Diz que a santa protetora dos leitores é a Catarina de Alexandria. Uma leitora, uma tradutora, a Catarina, naqueles anos de imperialismo romano na África, em Alexandria, onde tinha uma famosa biblioteca. 

Daí os romanos, aquela coisa, sob os auspícios de Marte prenderam ela, uma cristã, uma subversiva, e botaram na roda-viva pra debater com os especialistas do momento. Ninguém sabe as palavras exatas, mas diz que ela convenceu os véio tudo a se converter pra modernidade, na época, que era um deus só, em vez de mil. 

Daí torturaram ela, que tinha o hábito arriscado, até hoje, da parresia: a coragem de falar o que tu pensa. Prenderam a Catarina em outra roda, um troço horrendo de madeira com pontas afiadas de ferro, umas facas. Só que a roda quebrou, rachou no meio, essa roda-morta, esse círculo fechado do status quo. O único jeito, pros milicos romanos, foi cortar a cabeça da Catarina. A cabeça, o único jeito de fazê-la parar de pensar.

E os anjos a levaram pro Sinai, onde ela poderia descansar das misérias terrenas e ficar lendo, guiando os leitores, todo mundo que não terceiriza a própria inteligência usando robôs, todo mundo que se nega a trocar cérebro por cérbero.

Salve Catarina!

Hoje, pelo que li, não tem como saber se ela foi um ser humano real. Jesus também, vai saber. E Sócrates. E não importa. São personagens que se tornaram incontornáveis. Ganharam vida própria, pra além de realmente terem sofrido uma vida que nem a nossa, burocrática.

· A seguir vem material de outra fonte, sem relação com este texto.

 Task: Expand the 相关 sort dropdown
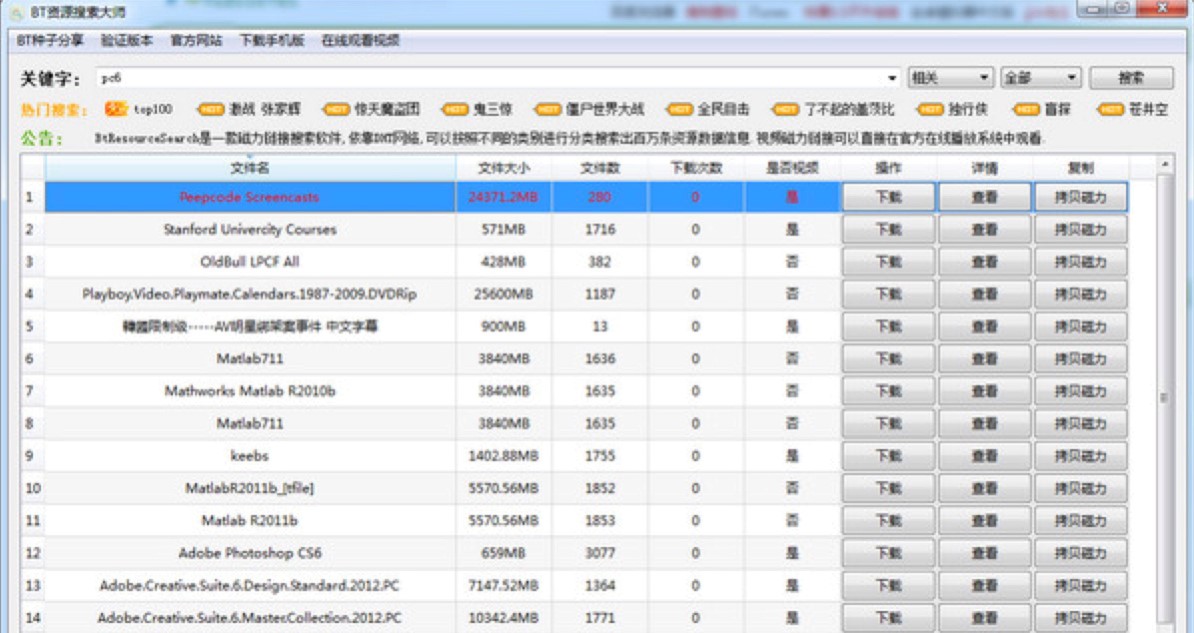pos(984,78)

Vamos chamar isso de literatura. O efeito duma criação poderosa a partir de algum personagem. A Catarina, por exemplo. Será que não foi inspirada na Hipátia, outra sábia egípcia dos anos 300? 

Ela deve rir dessa pergunta. De dentro dos livros, das representações pictóricas, das nuvens que nos miram pelas grades da biblioteca, a Catarina deve rir dessa pergunta.

Por que não poderiam existir as duas? A Hipátia e a Catarina devem rir, já que as duas ficaram na história como pensadoras, cientistas, referências de professores, estudantes, criadores de mito. Elas são as defensoras da pergunta. 

E teria sentido a padroeira da literatura não ser ela mesma uma manifestação da graça literária? Que a santa dos intelectuais seja um mistério intelectual, um mistério sobre a própria existência, isso está técnica e maravilhosamente correto.